# libragen: First-Class AST-Aware Code Chunking Support
**Version:** 1.0.0
**Date:** 2024-12-20
**Status:** In Progress
## Summary
Integrate the `code-chunk` library from supermemoryai to provide AST-aware, semantic
code chunking as a first-class feature in libragen. This replaces the current
LangChain-based `RecursiveCharacterTextSplitter` for supported code files with
tree-sitter-powered chunking that respects semantic boundaries (functions, classes,
methods) and provides rich context (scope chains, imports, siblings, entity signatures)
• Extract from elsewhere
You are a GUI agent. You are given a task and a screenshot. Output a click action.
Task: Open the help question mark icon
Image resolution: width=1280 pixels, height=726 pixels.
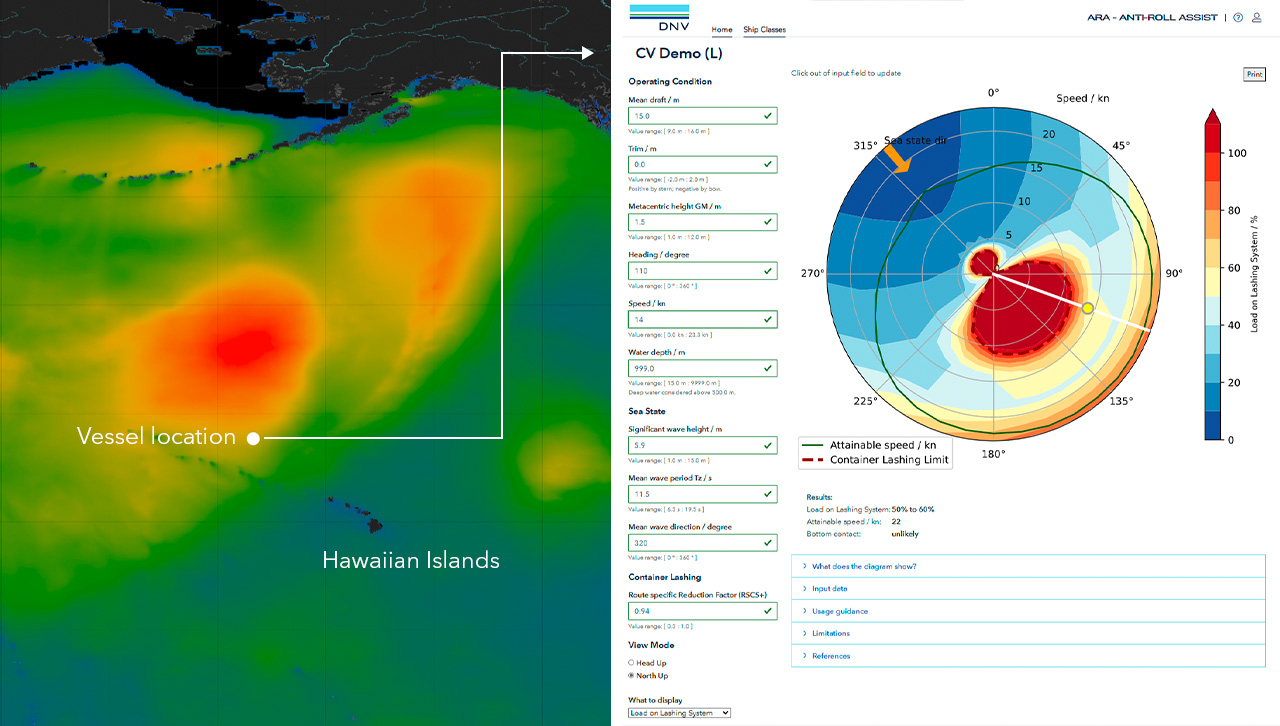coord(1238,18)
for better embedding quality.
## Objectives & Scope
### In Scope
- **Add `code-chunk` as a dependency** to `@libragen/core`
- **Create a new `CodeChunker` class** that wraps `code-chunk` and implements the same
interface pattern as the existing `Chunker`
- **Extend `Chunk` and `ChunkMetadata` types** to include semantic context from code-chunk
(scope, entities, imports, siblings)
- **Update `Builder`** to use `CodeChunker` for supported code files, falling back to the
existing `Chunker` for unsupported files
- **Store semantic context** in the database for retrieval-time enrichment
- **Store `contextualizedText`** in the database alongside raw content for maximum
flexibility
- **Update CLI and MCP** to expose new chunking options (e.g., `--no-ast-chunking`,
`--context-mode`)
- **Add build option** to enable/disable AST-aware chunking (default: enabled for code
files)
- **Update documentation** across all packages
### Out of Scope
- WASM/Cloudflare Workers support (code-chunk supports this, but libragen is
Node.js-focused)
- Effect.js integration (use Promise-based API)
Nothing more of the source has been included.